▶ **SUPPLIED MATERIAL**:
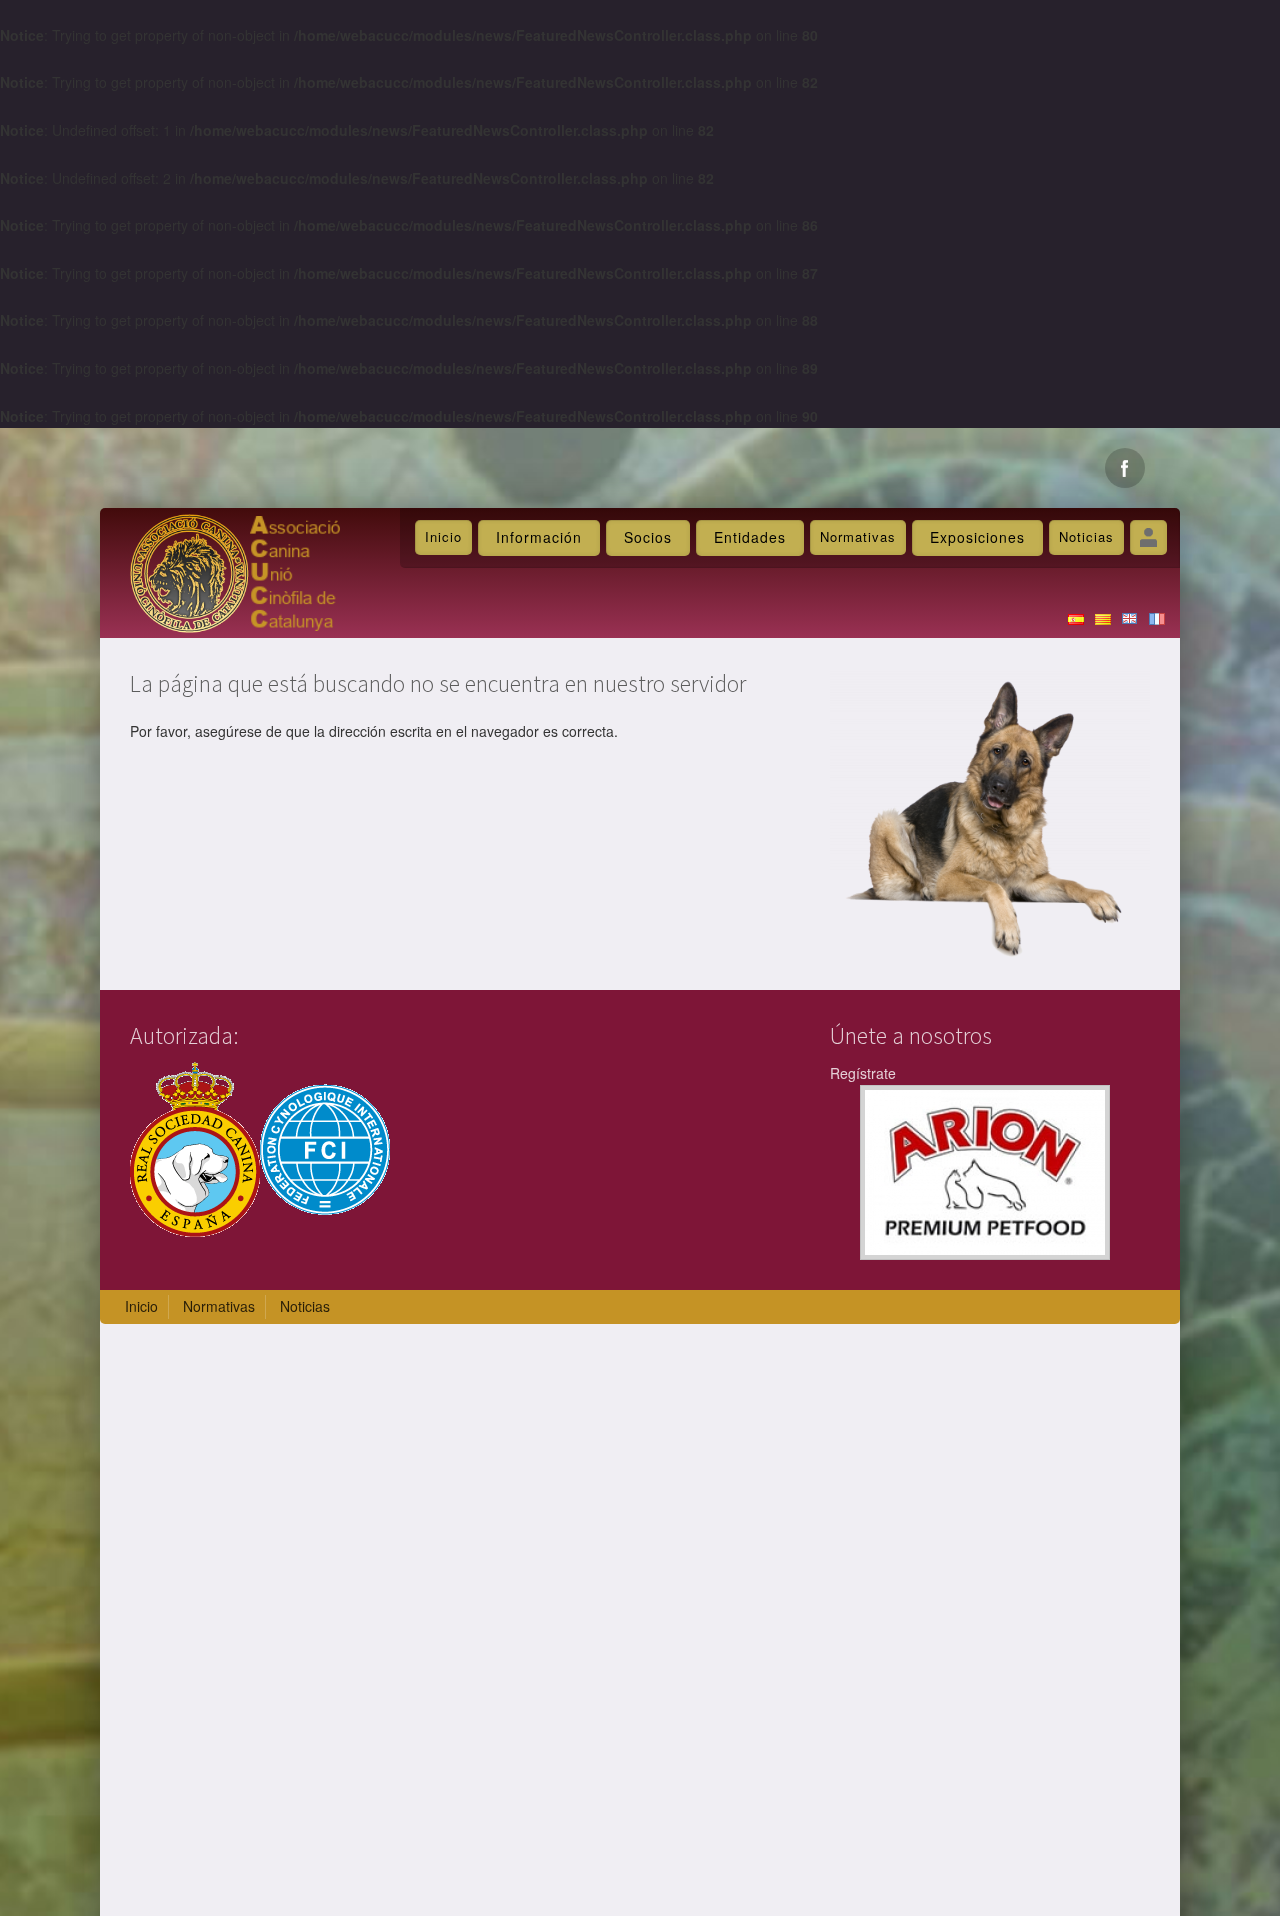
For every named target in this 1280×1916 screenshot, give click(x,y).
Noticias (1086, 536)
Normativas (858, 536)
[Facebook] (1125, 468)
---
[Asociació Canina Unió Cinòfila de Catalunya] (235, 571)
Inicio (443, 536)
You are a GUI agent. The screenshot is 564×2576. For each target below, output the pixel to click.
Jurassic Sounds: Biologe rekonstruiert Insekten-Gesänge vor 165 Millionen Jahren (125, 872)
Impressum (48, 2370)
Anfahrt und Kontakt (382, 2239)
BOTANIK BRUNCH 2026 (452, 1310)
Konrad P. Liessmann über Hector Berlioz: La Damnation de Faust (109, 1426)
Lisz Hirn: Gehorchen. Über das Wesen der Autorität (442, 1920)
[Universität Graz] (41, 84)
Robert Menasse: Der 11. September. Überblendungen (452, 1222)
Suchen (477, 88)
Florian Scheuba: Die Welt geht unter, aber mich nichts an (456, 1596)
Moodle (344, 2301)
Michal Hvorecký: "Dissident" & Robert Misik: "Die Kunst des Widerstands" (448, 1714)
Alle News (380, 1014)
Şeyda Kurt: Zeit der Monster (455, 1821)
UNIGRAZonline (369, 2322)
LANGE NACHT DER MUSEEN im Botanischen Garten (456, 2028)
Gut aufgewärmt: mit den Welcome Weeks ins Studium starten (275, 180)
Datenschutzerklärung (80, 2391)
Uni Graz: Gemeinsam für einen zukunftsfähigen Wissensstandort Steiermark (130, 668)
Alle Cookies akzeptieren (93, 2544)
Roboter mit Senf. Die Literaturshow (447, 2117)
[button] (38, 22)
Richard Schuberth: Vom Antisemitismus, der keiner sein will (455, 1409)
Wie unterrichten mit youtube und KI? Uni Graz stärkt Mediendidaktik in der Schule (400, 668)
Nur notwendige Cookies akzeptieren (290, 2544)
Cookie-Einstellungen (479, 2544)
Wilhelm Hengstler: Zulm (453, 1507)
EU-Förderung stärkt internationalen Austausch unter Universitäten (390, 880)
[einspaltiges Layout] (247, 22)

▶ **ASSIGNMENT**:
Search the entries above for the string "Cookies". Copy each line in which it appears.

▶ **ANSWER SPACE**:
Alle Cookies akzeptieren (93, 2544)
Nur notwendige Cookies akzeptieren (290, 2544)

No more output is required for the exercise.